- [Provided text]:
The original recovery objective for the Atlantic Coast piping plover, established in the 1988 recovery plan, was to "increase the Atlantic Coast population of the piping plover (U.S. and Canada) to a self-sustaining population of 1,200 breeding pairs, while maintaining the current distribution" (USFWS 1988e). As stated in that plan, this objective represented "a compromise between a complete recovery from the 50-80% population decline over the preceding 50 years, versus what [the Recovery Team believed] could realistically be achieved in the face of continuing loss (both physical and functional) of habitat from increasing human recreation and development pressures." This recovery objective, formulated at the beginning of the post-listing recovery effort, reflected the best judgment at that time of the most knowledgeable piping plover experts.

Since 1988, recovery efforts have produced additional information to test whether the original objective provides for a "self-sustaining population." In particular:

As a result of this new information, the recovery team has conducted a detailed re-evaluation of the original recovery objective, resulting in substantial revisions and refinements.

The following principles will guide future recovery efforts for the Atlantic Coast piping plover population:

  1. Attain sufficient population size and productivity to provide >95% probability of persistence for 100 years. All populations face varying probabilities of extinction due to stochastic events that affect survival and productivity. At given average rates of survival and productivity, and variability around these averages, large populations have lower probabilities of extinction than small ones. Population viability analysis is a form of risk analysis applied to the issue of population extinction. It is a structured and systematic analysis of the interacting factors, including abundance, rates of survival and productivity, demographic and environmental stochasticity, and catastrophes, that determine a population's risk of extinction. In recent years, PVA's have been used as tools in establishing recovery goals for threatened and endangered species such as the northern spotted owl and the desert tortoise. Information about the Atlantic Coast piping plover PVA is provided in Appendix E. Modeling was conducted to estimate probabilities of extinction, as well as probabilities that the population would fall below thresholds of 50, 100, and 500 pairs. The results of this modeling are the basis for the revised quantitative delisting objectives.

  2. Assure that population increases are evenly distributed throughout the plover's Atlantic Coast range. This principle was reflected in the 1988 recovery objective stipulation that the population increase had to be achieved "while maintaining the current distribution." Dispersal of the population across its breeding range serves as a hedge against catastrophes, such as hurricanes, oil spills, or disease that might depress regional survival and/or productivity. Maintaining robust, well-distributed subpopulations should reduce variance in survival and productivity of the Atlantic Coast population as a whole, facilitate interchange of genetic material between subpopulations, and promote recolonization of any sites that experience declines or local extirpations due to low productivity and/or temporary habitat succession.

- [Source data]:
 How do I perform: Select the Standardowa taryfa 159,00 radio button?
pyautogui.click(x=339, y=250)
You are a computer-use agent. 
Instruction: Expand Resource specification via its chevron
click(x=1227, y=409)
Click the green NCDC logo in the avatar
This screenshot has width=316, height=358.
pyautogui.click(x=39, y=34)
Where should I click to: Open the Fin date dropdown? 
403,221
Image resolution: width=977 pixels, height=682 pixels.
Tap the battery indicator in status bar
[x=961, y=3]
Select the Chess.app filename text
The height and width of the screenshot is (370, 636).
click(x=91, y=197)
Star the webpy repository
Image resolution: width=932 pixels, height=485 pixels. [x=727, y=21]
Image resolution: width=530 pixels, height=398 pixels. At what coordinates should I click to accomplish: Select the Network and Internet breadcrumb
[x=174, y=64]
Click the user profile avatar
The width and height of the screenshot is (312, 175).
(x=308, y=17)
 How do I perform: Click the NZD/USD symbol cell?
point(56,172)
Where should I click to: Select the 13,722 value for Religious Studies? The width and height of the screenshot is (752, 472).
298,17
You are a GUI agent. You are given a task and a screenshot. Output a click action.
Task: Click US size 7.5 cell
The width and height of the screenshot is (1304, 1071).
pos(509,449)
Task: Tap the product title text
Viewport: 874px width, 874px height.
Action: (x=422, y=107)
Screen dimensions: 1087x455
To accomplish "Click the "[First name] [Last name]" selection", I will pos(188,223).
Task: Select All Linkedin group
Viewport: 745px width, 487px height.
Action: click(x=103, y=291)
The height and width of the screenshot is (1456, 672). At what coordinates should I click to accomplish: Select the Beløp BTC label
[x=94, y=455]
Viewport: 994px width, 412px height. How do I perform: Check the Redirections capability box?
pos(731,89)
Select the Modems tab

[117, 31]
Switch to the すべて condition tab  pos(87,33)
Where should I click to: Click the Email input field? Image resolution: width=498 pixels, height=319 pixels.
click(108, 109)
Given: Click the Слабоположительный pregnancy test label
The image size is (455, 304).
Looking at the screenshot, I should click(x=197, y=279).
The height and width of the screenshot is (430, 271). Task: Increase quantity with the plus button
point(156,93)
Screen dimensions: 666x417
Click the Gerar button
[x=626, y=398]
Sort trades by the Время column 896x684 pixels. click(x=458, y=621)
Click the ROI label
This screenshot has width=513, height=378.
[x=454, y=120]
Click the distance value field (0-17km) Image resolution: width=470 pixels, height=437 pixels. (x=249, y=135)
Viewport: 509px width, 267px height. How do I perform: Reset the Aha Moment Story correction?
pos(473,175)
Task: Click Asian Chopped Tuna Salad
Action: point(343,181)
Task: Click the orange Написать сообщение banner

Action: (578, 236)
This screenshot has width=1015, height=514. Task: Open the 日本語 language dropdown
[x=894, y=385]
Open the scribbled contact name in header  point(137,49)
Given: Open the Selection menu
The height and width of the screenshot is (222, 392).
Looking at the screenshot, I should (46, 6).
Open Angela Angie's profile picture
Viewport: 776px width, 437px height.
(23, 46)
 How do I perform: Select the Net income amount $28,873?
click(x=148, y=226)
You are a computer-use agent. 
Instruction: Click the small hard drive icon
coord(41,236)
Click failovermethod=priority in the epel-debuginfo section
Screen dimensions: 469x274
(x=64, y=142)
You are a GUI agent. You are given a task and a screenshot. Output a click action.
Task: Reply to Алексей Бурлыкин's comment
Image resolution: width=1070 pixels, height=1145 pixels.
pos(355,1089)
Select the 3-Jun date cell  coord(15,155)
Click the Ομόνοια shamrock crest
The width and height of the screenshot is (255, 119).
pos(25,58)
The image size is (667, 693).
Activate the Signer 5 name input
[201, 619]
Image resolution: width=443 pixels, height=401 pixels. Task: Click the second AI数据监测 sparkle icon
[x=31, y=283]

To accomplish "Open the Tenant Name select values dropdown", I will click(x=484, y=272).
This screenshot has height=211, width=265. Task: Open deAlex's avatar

- [Problem set]:
1. In the piping plover recovery text, how many breeding pairs did the 1988 recovery plan set as the target for the Atlantic Coast population?
2. Reproduce the passage of the piping plover recovery text from "2. Assure that" up to and including "temporary habitat succession.".

- [Answers]:
1. 1,200 breeding pairs.

2.
2. Assure that population increases are evenly distributed throughout the plover's Atlantic Coast range. This principle was reflected in the 1988 recovery objective stipulation that the population increase had to be achieved "while maintaining the current distribution." Dispersal of the population across its breeding range serves as a hedge against catastrophes, such as hurricanes, oil spills, or disease that might depress regional survival and/or productivity. Maintaining robust, well-distributed subpopulations should reduce variance in survival and productivity of the Atlantic Coast population as a whole, facilitate interchange of genetic material between subpopulations, and promote recolonization of any sites that experience declines or local extirpations due to low productivity and/or temporary habitat succession.